Mujeres en el ejido San Felipe Oriente se dedicaban originalmente a la selección y envasado de carbón vegetal, para la Cooperativa “Caleña”, pero dieron el salto y ahora también desarrollan su propia iniciativa para producir miel de melipona La resolución de conflictos permite entender las diferencias de opiniones y caminar hacia un mismo objetivo con […]

AUTOR: CCMSS|07/08/2018

El Consejo Civil Mexicano para la Silvicultura Sostenible – Península de Yucatán (CCMSS-PY) desarrolla un programa formativo dirigido a  un colectivo de mujeres mayas, en el Ejido San Felipe Oriente, municipio de José María Morelos, quienes incursionan en la meliponicultura a partir de este año.

Las mujeres son esposas de los ejidatarios que, en 2015, fundaron la cooperativa “Caleña” para producir carbón vegetal y, posteriormente, comercializarlo directamente en hoteles y restaurantes de la Riviera Maya, en Quintana Roo, como parte de un nuevo esquema lanzado por el Consejo hace un año, conocido como “Plataforma de Cooperación Comercial” (PLACCO).

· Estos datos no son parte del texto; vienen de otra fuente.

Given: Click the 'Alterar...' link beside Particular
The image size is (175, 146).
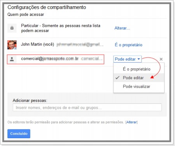Looking at the screenshot, I should point(122,28).
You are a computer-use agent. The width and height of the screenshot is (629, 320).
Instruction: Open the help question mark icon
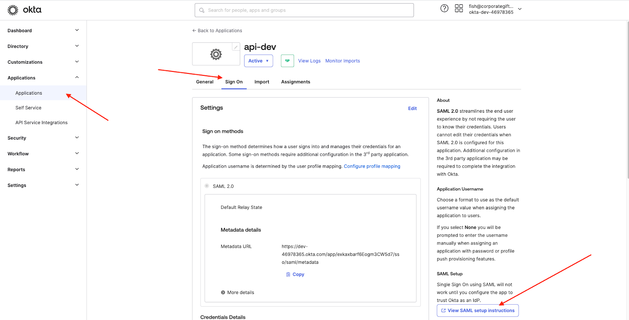[x=444, y=9]
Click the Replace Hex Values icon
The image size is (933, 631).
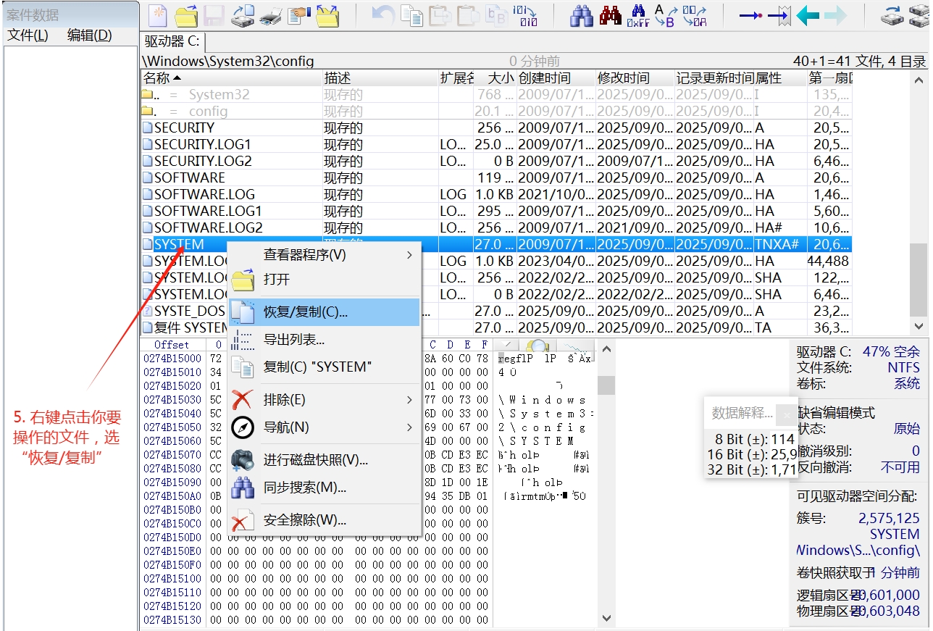(694, 15)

Gabriela Ortega, encargada del Área de Inclusión y Participación Social del CCMSS-PY, explica que desde el año pasado facilitó una serie de talleres en temas de organización, liderazgo, derechos humanos, perspectiva de género, entre las esposas de los asociados de “Caleña”, encargadas de acopiar, seleccionar y envasar en costales de tres y 18 kilos, el carbón vegetal, producido con base en procesos ambientalmente sustentables.

Sin embargo, a partir de este año, las mujeres dieron un paso hacia delante como grupo autónomo, estableciendo meliponarios para producir la miel que producen los mayas desde la antiguedad, por lo que los talleres fueron retomados para fortalecer sus conocimientos y capacidades organizativas.

“Ahorita como entraron a la actividad de producción de miel de melipona, quedamos en retomar algunos de los talleres para fortalecerse, no como las empleadas de la cooperativa, ni como las esposas de los socios, sino para consolidarse como Colectivo de Mujeres”, expresó Ortega.

Cada una de las 10 integrantes del grupo de mujeres, tienen dos cajas de abejas melipona, y participan de un proceso de capacitación para su manejo.

Entre las tareas pendientes, el colectivo de mujeres está en busca de un nombre para definir su identidad.

El taller de resolución de conflictos del sábado pasado, incluyó además de pláticas y dinámicas, dramatizaciones que les permitieron expresar los conflictos que viven cotidianamente en el pueblo y la forma adecuada de resolverlos, desde su propia identidad y perspectiva.

“Ellas siempre están dispuestas a trabajar y eso es muy bonito. En este caso es la primera vez que hacemos dramatizaciones y fue muy enriquecedor y (ellas) muy participativas.

“Todas nos llevamos esta idea de no ver el conflicto como algo negativo, sino más bien como una oportunidad para crecer, para entender que somos diferentes y creo que quedó bastante claro con los ejemplos que ellas pusieron y de cómo se presentan situaciones de crisis y se pueden resolver; cómo no me ‘clavo’ en un conflicto, no lo personalizo, sino lo veo más como una oportunidad”, consideró Gabriela.